Imaginate - The 'See Thoughts' Overlay Pattern | Nick Stradford

Overview

When you ship a chat-shaped UI on top of a multi-step agent, you have a problem: the user wants the answer fast, but you also want the receipts — the reasoning, the tool calls, the intermediate results — available for anyone who asks. If you stream every step inline, the chat becomes unreadable. If you hide them entirely, the agent is a black box.

The pattern Imaginate landed on is a small "✦ see thoughts" affordance next to each assistant message that, when clicked, slides a right-side overlay over the conversation showing every step the agent took: tool calls, arguments, results, and any reasoning text the model produced. The chat stays clean. The receipts are one click away.

Try Imaginate or browse the source for this pattern under src/features/projects/presentation/project/components/.

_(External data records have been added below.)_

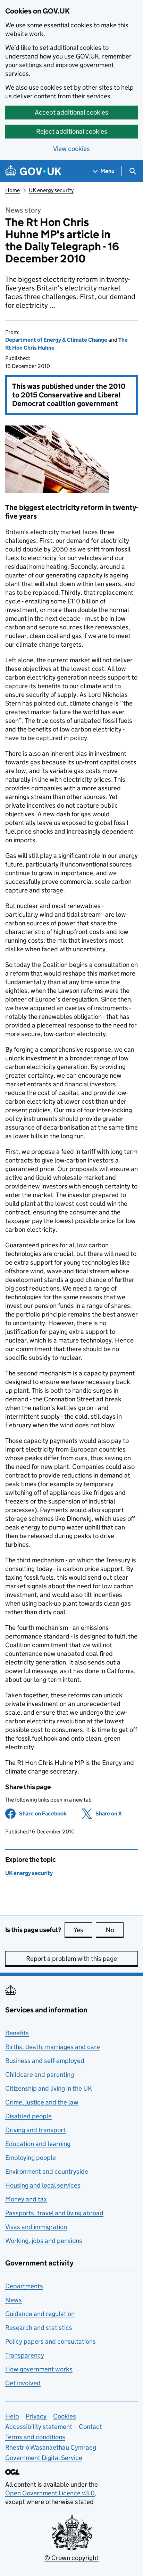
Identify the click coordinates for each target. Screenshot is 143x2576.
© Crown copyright (71, 2558)
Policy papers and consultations (50, 2341)
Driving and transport (35, 2130)
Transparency (24, 2355)
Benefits (17, 2033)
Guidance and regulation (40, 2314)
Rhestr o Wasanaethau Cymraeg (50, 2447)
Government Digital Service (43, 2458)
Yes (83, 1930)
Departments (24, 2286)
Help (12, 2416)
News (13, 2300)
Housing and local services (43, 2185)
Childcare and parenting (39, 2075)
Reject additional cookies (71, 131)
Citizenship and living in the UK (48, 2088)
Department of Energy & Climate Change (56, 339)
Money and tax (26, 2199)
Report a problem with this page (71, 1959)
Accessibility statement (38, 2427)
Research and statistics (38, 2328)
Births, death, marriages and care (52, 2047)
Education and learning (37, 2144)
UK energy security (51, 190)
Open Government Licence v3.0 (50, 2493)
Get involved (23, 2383)
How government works (39, 2369)
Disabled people (28, 2116)
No (115, 1930)
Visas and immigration (36, 2227)
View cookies (71, 148)
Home (12, 190)
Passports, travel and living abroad (54, 2213)
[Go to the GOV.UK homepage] (33, 171)
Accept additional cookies (71, 112)
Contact (90, 2427)
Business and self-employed (44, 2061)
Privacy (36, 2416)
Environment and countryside (46, 2171)
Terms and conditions (35, 2437)
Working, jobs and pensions (43, 2241)
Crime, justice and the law (41, 2102)
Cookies (64, 2416)
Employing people (30, 2158)
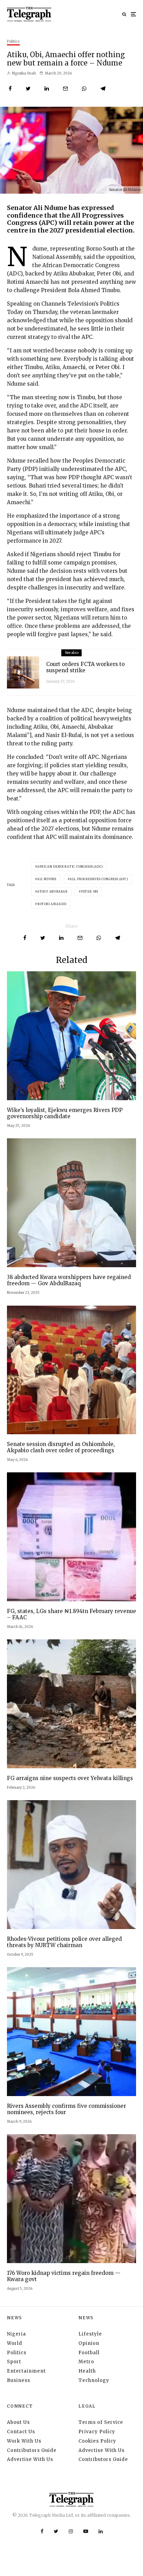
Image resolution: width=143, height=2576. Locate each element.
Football (89, 2353)
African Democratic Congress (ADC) (70, 866)
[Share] (10, 88)
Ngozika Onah (23, 73)
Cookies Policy (97, 2441)
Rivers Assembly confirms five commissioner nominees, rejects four (66, 2109)
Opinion (88, 2343)
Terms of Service (100, 2422)
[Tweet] (28, 88)
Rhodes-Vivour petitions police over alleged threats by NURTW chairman (64, 1942)
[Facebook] (42, 2531)
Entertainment (26, 2371)
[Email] (65, 88)
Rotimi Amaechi (52, 904)
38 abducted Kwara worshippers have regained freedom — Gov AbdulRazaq (69, 1280)
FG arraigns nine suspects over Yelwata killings (70, 1778)
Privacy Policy (96, 2432)
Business (18, 2380)
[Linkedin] (100, 2531)
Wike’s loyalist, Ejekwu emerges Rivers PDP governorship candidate (65, 1113)
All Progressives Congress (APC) (99, 879)
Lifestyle (90, 2334)
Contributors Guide (32, 2450)
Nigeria (16, 2334)
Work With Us (24, 2441)
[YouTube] (85, 2531)
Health (87, 2371)
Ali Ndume (47, 879)
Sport (14, 2362)
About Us (18, 2422)
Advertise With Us (30, 2459)
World (14, 2343)
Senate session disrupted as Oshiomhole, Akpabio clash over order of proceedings (61, 1447)
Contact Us (21, 2432)
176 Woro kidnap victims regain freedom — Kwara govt (63, 2276)
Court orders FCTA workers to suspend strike (85, 667)
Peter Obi (89, 891)
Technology (93, 2380)
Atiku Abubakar (52, 891)
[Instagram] (71, 2531)
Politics (13, 41)
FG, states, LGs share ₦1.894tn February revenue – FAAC (71, 1614)
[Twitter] (56, 2531)
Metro (86, 2362)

Try it live View on GitHub

Architecture

The whole pattern is three pieces wired together end-to-end: a typed Thought shape that the agent runtime emits, a persisted snapshot the UI polls for, and a Sheet-based overlay that lazily renders one message's thoughts at a time. The constraint that shapes the design: the agent runtime is the single source of truth for the thoughts array — the UI never reconstructs it, only displays it.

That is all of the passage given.